→ WORK INSTRUCTION: Retype the line containing "Image resolution: width=1280" and each later line through the end of the listing, exactly as written, with no other lines.

→ DATA FOR THIS TASK:
▬▬▬
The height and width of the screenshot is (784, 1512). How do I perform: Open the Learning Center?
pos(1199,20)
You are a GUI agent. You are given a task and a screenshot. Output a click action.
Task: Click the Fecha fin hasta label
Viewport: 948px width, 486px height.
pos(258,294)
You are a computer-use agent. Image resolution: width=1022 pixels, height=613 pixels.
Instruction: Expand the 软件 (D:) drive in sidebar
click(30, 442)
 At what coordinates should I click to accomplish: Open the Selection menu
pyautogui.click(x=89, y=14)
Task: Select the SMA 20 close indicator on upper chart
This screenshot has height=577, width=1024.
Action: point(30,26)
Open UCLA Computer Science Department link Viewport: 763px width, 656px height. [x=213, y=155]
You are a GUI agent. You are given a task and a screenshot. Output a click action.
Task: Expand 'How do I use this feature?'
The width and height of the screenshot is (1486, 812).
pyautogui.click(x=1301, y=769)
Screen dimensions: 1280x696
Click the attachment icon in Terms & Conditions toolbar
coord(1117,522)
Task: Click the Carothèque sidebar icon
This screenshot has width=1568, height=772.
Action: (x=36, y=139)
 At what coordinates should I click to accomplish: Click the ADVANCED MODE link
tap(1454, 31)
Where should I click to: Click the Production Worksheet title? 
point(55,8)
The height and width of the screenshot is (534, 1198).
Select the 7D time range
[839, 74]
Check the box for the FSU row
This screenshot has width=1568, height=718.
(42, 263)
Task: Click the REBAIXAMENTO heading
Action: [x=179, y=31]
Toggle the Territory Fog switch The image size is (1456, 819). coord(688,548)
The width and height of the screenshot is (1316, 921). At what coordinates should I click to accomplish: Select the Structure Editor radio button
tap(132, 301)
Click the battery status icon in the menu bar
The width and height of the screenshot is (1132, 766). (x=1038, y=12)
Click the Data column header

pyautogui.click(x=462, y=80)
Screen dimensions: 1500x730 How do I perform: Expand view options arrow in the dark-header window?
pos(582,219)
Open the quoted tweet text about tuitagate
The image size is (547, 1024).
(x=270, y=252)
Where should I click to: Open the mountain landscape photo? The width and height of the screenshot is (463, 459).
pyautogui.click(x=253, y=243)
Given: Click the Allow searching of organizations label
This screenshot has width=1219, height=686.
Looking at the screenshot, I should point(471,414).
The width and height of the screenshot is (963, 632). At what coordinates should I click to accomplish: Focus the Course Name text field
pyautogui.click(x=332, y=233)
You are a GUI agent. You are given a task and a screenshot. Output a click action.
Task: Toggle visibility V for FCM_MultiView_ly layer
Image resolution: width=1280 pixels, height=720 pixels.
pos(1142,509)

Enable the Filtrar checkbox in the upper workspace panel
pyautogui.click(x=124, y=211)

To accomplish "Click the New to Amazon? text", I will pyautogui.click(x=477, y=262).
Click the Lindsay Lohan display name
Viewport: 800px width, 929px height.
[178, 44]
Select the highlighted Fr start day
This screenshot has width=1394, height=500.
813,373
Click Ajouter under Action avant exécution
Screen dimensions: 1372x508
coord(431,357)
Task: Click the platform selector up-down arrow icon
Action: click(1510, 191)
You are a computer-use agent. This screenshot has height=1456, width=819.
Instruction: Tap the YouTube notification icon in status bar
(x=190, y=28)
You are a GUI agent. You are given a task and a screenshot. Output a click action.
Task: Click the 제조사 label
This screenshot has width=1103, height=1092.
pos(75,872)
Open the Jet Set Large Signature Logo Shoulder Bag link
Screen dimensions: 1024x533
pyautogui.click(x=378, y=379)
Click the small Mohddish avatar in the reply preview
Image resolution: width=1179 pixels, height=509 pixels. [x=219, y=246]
▬▬▬
→ TASK RESULT:
Image resolution: width=1280 pixels, height=720 pixels.
pos(1142,509)

Enable the Filtrar checkbox in the upper workspace panel
pyautogui.click(x=124, y=211)

To accomplish "Click the New to Amazon? text", I will pyautogui.click(x=477, y=262).
Click the Lindsay Lohan display name
Viewport: 800px width, 929px height.
[178, 44]
Select the highlighted Fr start day
This screenshot has width=1394, height=500.
813,373
Click Ajouter under Action avant exécution
Screen dimensions: 1372x508
coord(431,357)
Task: Click the platform selector up-down arrow icon
Action: click(1510, 191)
You are a computer-use agent. This screenshot has height=1456, width=819.
Instruction: Tap the YouTube notification icon in status bar
(x=190, y=28)
You are a GUI agent. You are given a task and a screenshot. Output a click action.
Task: Click the 제조사 label
This screenshot has width=1103, height=1092.
pos(75,872)
Open the Jet Set Large Signature Logo Shoulder Bag link
Screen dimensions: 1024x533
pyautogui.click(x=378, y=379)
Click the small Mohddish avatar in the reply preview
Image resolution: width=1179 pixels, height=509 pixels. [x=219, y=246]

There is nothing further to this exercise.